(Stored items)
========================================
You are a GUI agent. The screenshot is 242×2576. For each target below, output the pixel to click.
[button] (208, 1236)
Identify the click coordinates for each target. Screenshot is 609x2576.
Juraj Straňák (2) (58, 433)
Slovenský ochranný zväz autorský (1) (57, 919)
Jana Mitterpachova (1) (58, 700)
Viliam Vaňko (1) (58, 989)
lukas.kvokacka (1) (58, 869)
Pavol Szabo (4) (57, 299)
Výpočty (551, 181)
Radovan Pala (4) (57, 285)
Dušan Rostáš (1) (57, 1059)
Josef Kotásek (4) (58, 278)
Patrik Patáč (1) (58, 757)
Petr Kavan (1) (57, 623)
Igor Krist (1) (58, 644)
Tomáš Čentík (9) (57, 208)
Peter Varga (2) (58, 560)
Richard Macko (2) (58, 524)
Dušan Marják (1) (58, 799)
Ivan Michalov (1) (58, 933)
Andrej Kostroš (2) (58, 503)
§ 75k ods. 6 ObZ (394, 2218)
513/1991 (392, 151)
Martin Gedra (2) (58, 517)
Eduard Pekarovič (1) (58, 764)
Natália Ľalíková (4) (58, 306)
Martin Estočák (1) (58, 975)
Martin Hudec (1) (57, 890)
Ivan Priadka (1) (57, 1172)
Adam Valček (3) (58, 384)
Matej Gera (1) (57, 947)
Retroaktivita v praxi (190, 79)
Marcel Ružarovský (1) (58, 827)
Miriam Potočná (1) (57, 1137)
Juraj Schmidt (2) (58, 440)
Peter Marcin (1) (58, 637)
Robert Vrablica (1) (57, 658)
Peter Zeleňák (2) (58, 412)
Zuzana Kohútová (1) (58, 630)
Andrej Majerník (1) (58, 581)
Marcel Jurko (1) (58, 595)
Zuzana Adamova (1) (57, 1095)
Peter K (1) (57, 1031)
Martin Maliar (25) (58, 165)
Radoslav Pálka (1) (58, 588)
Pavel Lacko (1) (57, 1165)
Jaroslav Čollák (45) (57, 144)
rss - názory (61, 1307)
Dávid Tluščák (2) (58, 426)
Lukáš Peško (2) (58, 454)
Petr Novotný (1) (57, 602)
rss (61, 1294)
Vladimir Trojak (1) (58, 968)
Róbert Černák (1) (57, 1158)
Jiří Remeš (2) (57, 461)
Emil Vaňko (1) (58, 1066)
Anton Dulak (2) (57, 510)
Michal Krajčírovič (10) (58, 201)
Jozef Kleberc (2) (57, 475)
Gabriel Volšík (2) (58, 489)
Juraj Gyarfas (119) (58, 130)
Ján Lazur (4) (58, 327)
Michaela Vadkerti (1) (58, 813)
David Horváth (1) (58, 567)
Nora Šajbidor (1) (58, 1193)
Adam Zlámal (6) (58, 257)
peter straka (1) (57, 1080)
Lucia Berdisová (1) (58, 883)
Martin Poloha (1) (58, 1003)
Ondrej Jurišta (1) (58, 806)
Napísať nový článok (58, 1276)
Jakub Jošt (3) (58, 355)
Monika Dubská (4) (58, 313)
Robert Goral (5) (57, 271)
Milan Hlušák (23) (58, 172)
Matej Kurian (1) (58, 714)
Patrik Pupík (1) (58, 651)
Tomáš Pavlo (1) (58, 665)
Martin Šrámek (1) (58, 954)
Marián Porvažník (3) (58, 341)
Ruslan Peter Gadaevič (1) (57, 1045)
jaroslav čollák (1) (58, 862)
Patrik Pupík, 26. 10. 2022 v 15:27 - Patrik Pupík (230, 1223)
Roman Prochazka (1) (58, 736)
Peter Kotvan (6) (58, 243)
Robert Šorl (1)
========================================
What you are asked to do: What is needed is an exact copy of every entry.

Solution to the problem:
You are a GUI agent. The screenshot is 242×2576. For each target below, output the pixel to click.
[button] (208, 1236)
Identify the click coordinates for each target. Screenshot is 609x2576.
Juraj Straňák (2) (58, 433)
Slovenský ochranný zväz autorský (1) (57, 919)
Jana Mitterpachova (1) (58, 700)
Viliam Vaňko (1) (58, 989)
lukas.kvokacka (1) (58, 869)
Pavol Szabo (4) (57, 299)
Výpočty (551, 181)
Radovan Pala (4) (57, 285)
Dušan Rostáš (1) (57, 1059)
Josef Kotásek (4) (58, 278)
Patrik Patáč (1) (58, 757)
Petr Kavan (1) (57, 623)
Igor Krist (1) (58, 644)
Tomáš Čentík (9) (57, 208)
Peter Varga (2) (58, 560)
Richard Macko (2) (58, 524)
Dušan Marják (1) (58, 799)
Ivan Michalov (1) (58, 933)
Andrej Kostroš (2) (58, 503)
§ 75k ods. 6 ObZ (394, 2218)
513/1991 (392, 151)
Martin Gedra (2) (58, 517)
Eduard Pekarovič (1) (58, 764)
Natália Ľalíková (4) (58, 306)
Martin Estočák (1) (58, 975)
Martin Hudec (1) (57, 890)
Ivan Priadka (1) (57, 1172)
Adam Valček (3) (58, 384)
Matej Gera (1) (57, 947)
Retroaktivita v praxi (190, 79)
Marcel Ružarovský (1) (58, 827)
Miriam Potočná (1) (57, 1137)
Juraj Schmidt (2) (58, 440)
Peter Marcin (1) (58, 637)
Robert Vrablica (1) (57, 658)
Peter Zeleňák (2) (58, 412)
Zuzana Kohútová (1) (58, 630)
Andrej Majerník (1) (58, 581)
Marcel Jurko (1) (58, 595)
Zuzana Adamova (1) (57, 1095)
Peter K (1) (57, 1031)
Martin Maliar (25) (58, 165)
Radoslav Pálka (1) (58, 588)
Pavel Lacko (1) (57, 1165)
Jaroslav Čollák (45) (57, 144)
rss - názory (61, 1307)
Dávid Tluščák (2) (58, 426)
Lukáš Peško (2) (58, 454)
Petr Novotný (1) (57, 602)
rss (61, 1294)
Vladimir Trojak (1) (58, 968)
Róbert Černák (1) (57, 1158)
Jiří Remeš (2) (57, 461)
Emil Vaňko (1) (58, 1066)
Anton Dulak (2) (57, 510)
Michal Krajčírovič (10) (58, 201)
Jozef Kleberc (2) (57, 475)
Gabriel Volšík (2) (58, 489)
Juraj Gyarfas (119) (58, 130)
Ján Lazur (4) (58, 327)
Michaela Vadkerti (1) (58, 813)
David Horváth (1) (58, 567)
Nora Šajbidor (1) (58, 1193)
Adam Zlámal (6) (58, 257)
peter straka (1) (57, 1080)
Lucia Berdisová (1) (58, 883)
Martin Poloha (1) (58, 1003)
Ondrej Jurišta (1) (58, 806)
Napísať nový článok (58, 1276)
Jakub Jošt (3) (58, 355)
Monika Dubská (4) (58, 313)
Robert Goral (5) (57, 271)
Milan Hlušák (23) (58, 172)
Matej Kurian (1) (58, 714)
Patrik Pupík (1) (58, 651)
Tomáš Pavlo (1) (58, 665)
Martin Šrámek (1) (58, 954)
Marián Porvažník (3) (58, 341)
Ruslan Peter Gadaevič (1) (57, 1045)
jaroslav čollák (1) (58, 862)
Patrik Pupík, 26. 10. 2022 v 15:27 - Patrik Pupík (230, 1223)
Roman Prochazka (1) (58, 736)
Peter Kotvan (6) (58, 243)
Robert Šorl (1)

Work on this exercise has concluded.